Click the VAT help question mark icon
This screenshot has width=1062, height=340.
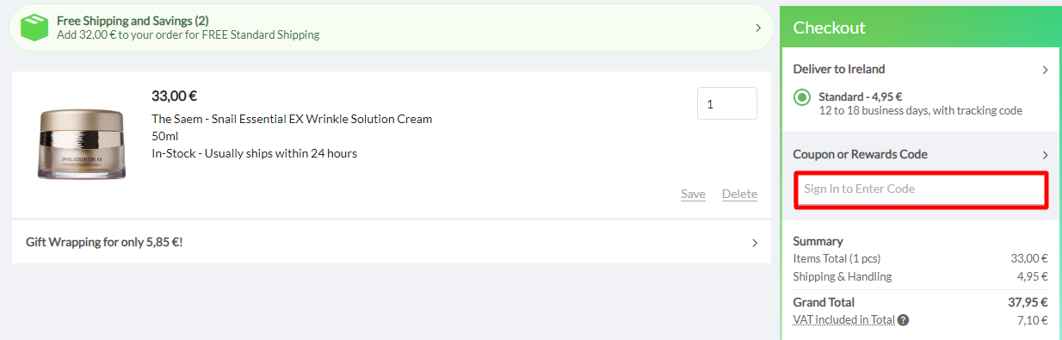point(903,320)
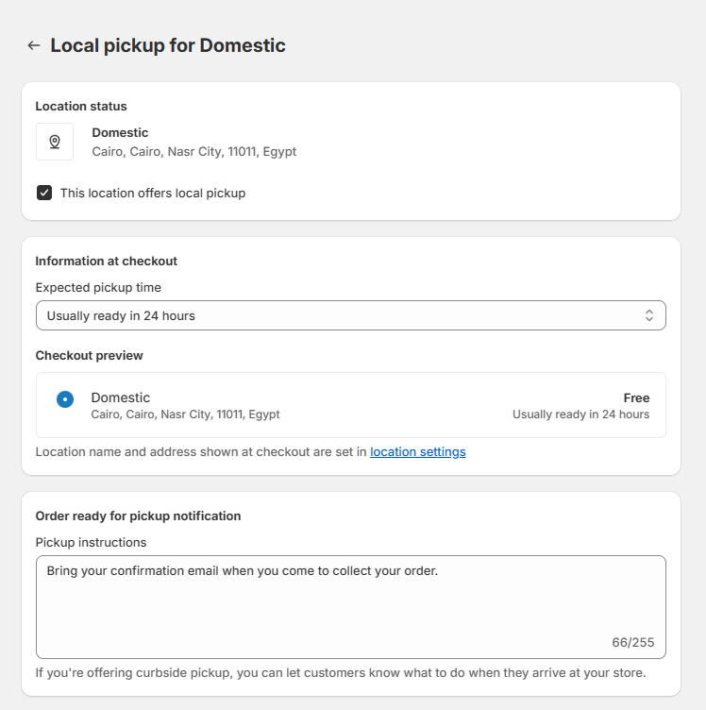Click inside the Pickup instructions text area
The height and width of the screenshot is (710, 706).
point(349,604)
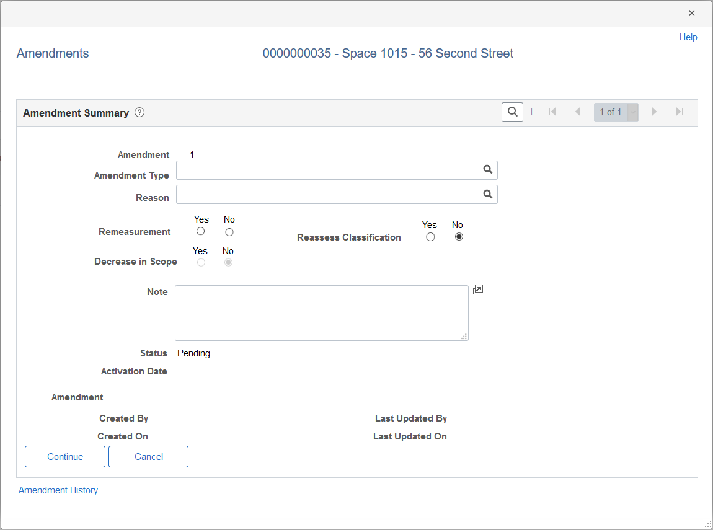Open the Help link
The image size is (713, 530).
click(688, 37)
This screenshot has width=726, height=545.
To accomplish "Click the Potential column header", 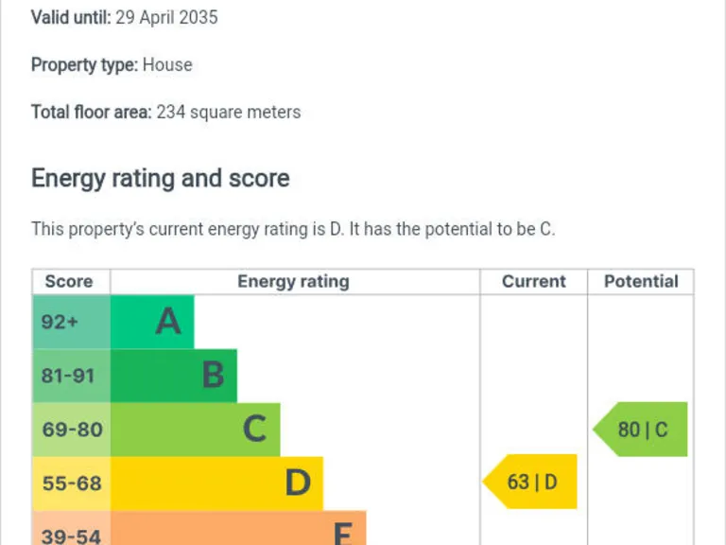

EXERCISE AIM:
The records above should be reproduced exactly, with the pictures omitted.

SOLUTION TO THIS PROBLEM:
Click the VAT help question mark icon
This screenshot has width=1062, height=340.
point(903,320)
Click inside the Pickup instructions text area
The height and width of the screenshot is (710, 706).
point(349,604)
Open the Help link
The image size is (713, 530).
click(688, 37)
This screenshot has width=726, height=545.
To accomplish "Click the Potential column header", 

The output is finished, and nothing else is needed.